Mit diesen Worten kündigte die französische Nachrichtenagentur Agence France-Press im Mai 2000 die Veröffentlichung einer Abhandlung in den Berichten der Akademie der Wissenschaften an. Die Studie war während des Krieges in den Ardennen unter schwierigen Umständen und ohne jeden wissenschaftlichen Kontakt verfasst und im Februar 1940 in einem versiegelten Umschlag am Quai de Conti hinterlegt worden.

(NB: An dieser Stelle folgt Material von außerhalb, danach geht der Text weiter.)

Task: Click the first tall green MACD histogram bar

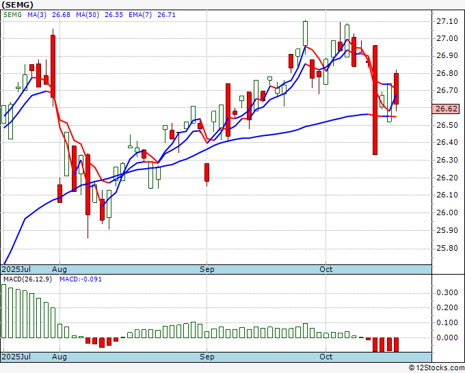Action: pos(3,311)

Der Umschlag, der jedoch erst im Jahr 2000 in den Räumen der Akademie der Wissenschaften geöffnet werden konnte, enthielt die Lösung für die berühmte Gleichung des Mathematikers Kolmogorow und entpuppte sich als wichtiger Beitrag zur Wahrscheinlichkeitsrechnung.

Dieser Vorfall weckte die Neugier und das Interesse des 1947 in Paris geborenen Germanisten und Romanciers Marc Petit und veranlasste ihn, sowohl das Leben des angehenden Mathematikers Wolfgang Döblin als auch das seines Vaters, des berühmten Schriftstellers und Verfassers von "Berlin Alexanderplatz" genau zu erforschen, wobei er sich einfühlsam in die von ihm porträtierten Charaktere und in die einzelnen Zeitabläufe hineingedacht hat.

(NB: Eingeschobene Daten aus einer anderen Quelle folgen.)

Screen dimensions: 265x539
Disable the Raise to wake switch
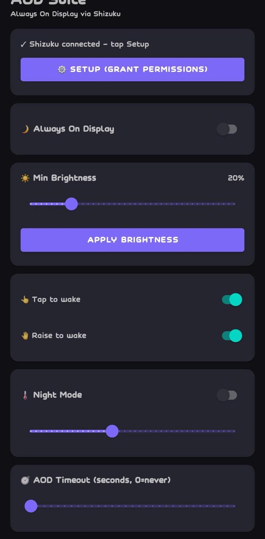pos(232,336)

Wer aber war Wolfgang Döblin? Geboren wurde er am 17. März 1915 in Berlin. "Er hatte seinen eigenen Kopf", sagte sein zwei Jahre jüngerer Bruder Claude, den der an der Universität von Tours lehrende Literaturwissenschaftler Petit ebenso eingehend befragt hat wie den jüngsten Bruder Stephan. Offensichtlich war Wolf, wie er oft genannt wurde, eher verschlossen und fühlte sich vor allem in der geistigen Welt zu Hause. Zudem war er überzeugter Atheist, stand der kommunistischen Partei nahe, war extrem links und verhielt sich gleichgültig gegenüber dem Judentum. Er liebte Musik und Bergwanderungen, hatte wenige Freunde und noch weniger Freundinnen. Er brauchte, wie der Mathematiker Paul Lévy bemerkte, "keine Lehrmeister".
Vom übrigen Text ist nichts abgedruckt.